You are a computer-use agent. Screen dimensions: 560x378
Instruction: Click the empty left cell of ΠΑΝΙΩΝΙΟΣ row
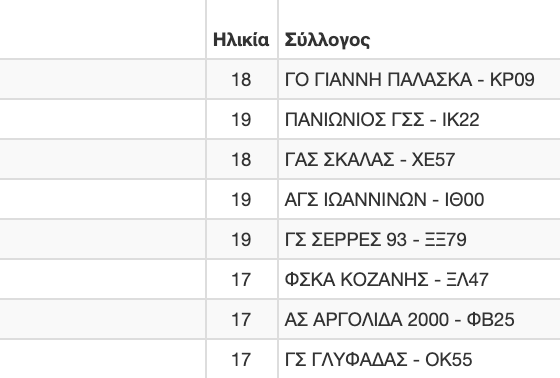[102, 119]
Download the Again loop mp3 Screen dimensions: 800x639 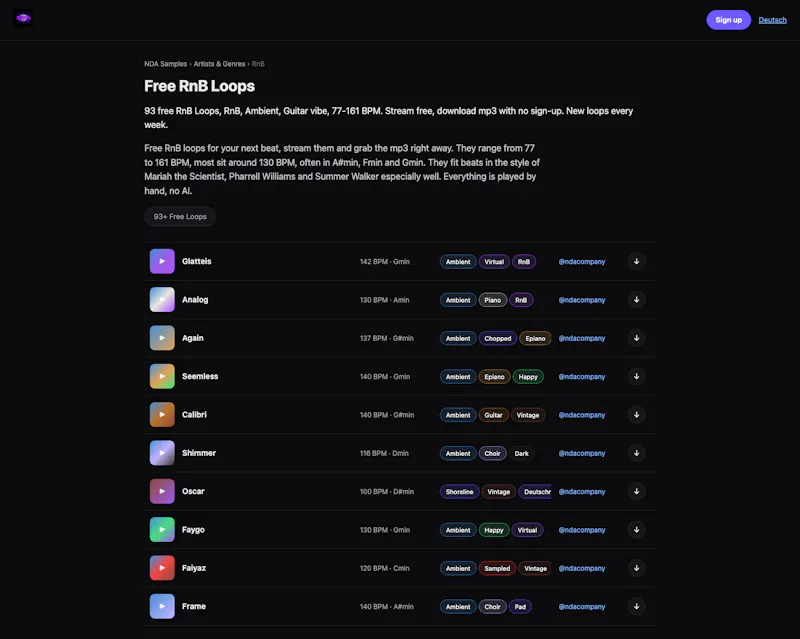coord(636,338)

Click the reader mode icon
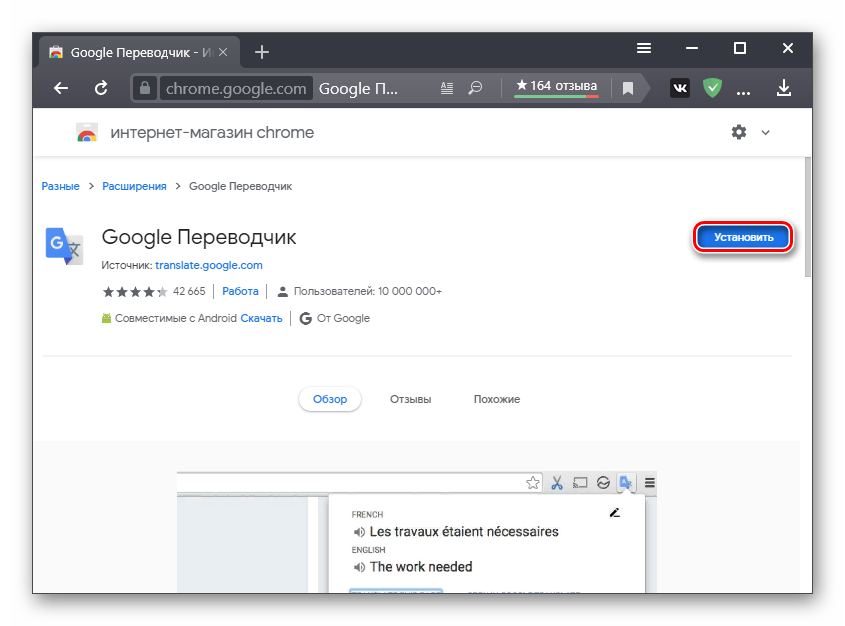(x=446, y=88)
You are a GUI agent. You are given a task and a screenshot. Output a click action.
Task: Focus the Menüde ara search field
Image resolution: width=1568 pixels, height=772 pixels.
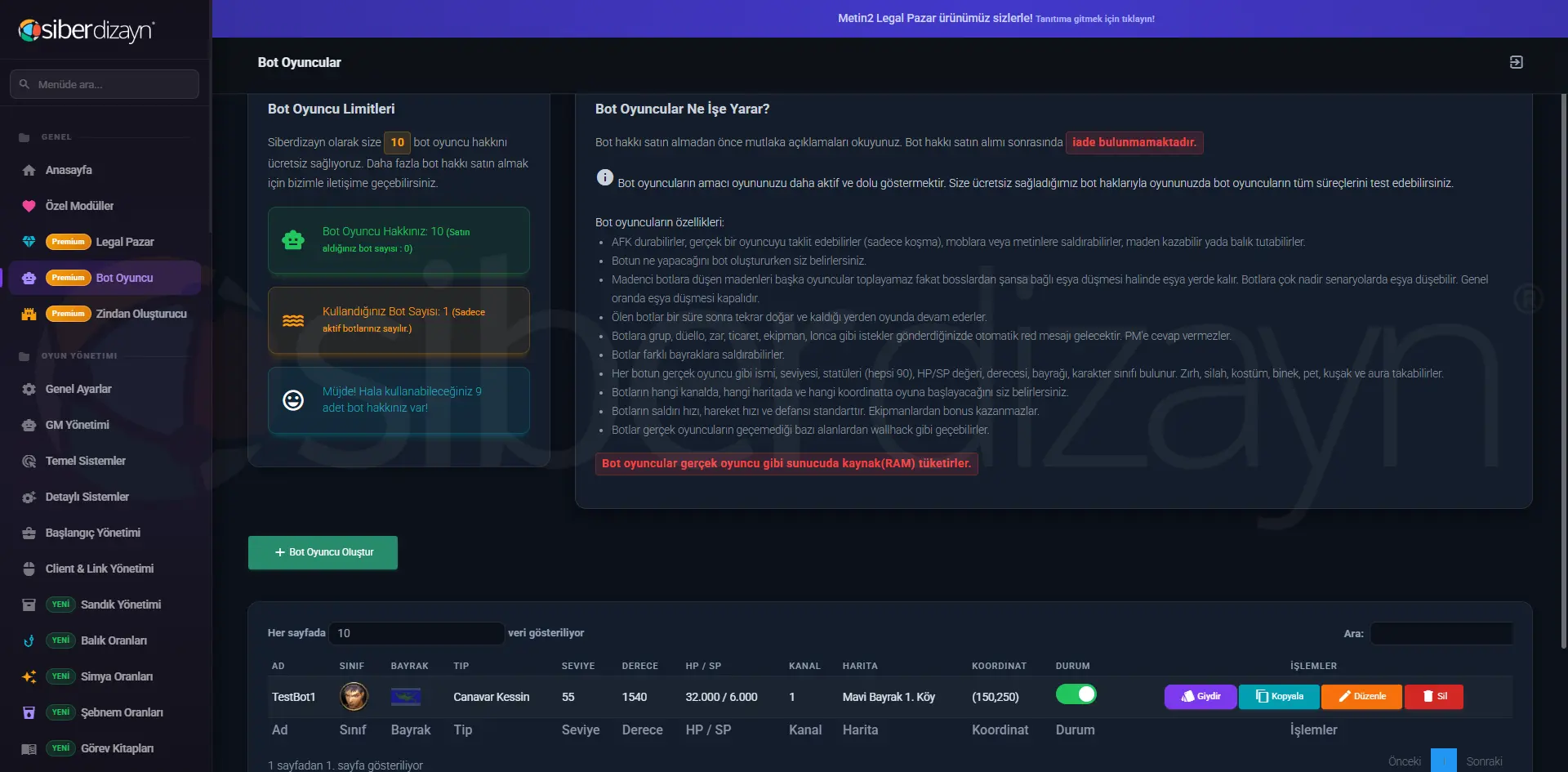105,84
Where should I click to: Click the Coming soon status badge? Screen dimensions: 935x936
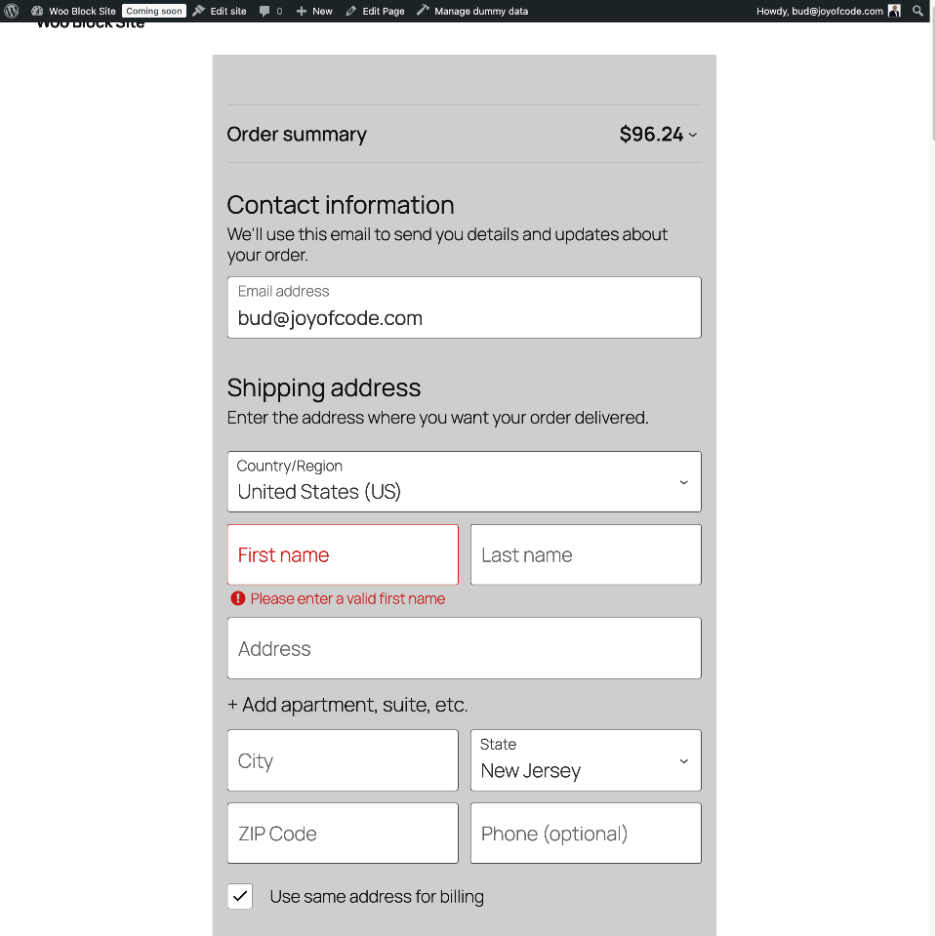(x=152, y=11)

• _Yapmanız gereken_
Lütfen yukarıdaki satırları, "You are a GUI" ifadesini içeren satırdan başlayarak son satır da dahil olmak üzere olduğu gibi yeniden yazın. Resimleri yanıtınıza koymayın.

• _Alıştırmanın çözümü_
You are a GUI agent. You are given a task and a screenshot. Output a click action.
Task: Focus the Menüde ara search field
Image resolution: width=1568 pixels, height=772 pixels.
105,84
Where should I click to: Click the Coming soon status badge? Screen dimensions: 935x936
(x=152, y=11)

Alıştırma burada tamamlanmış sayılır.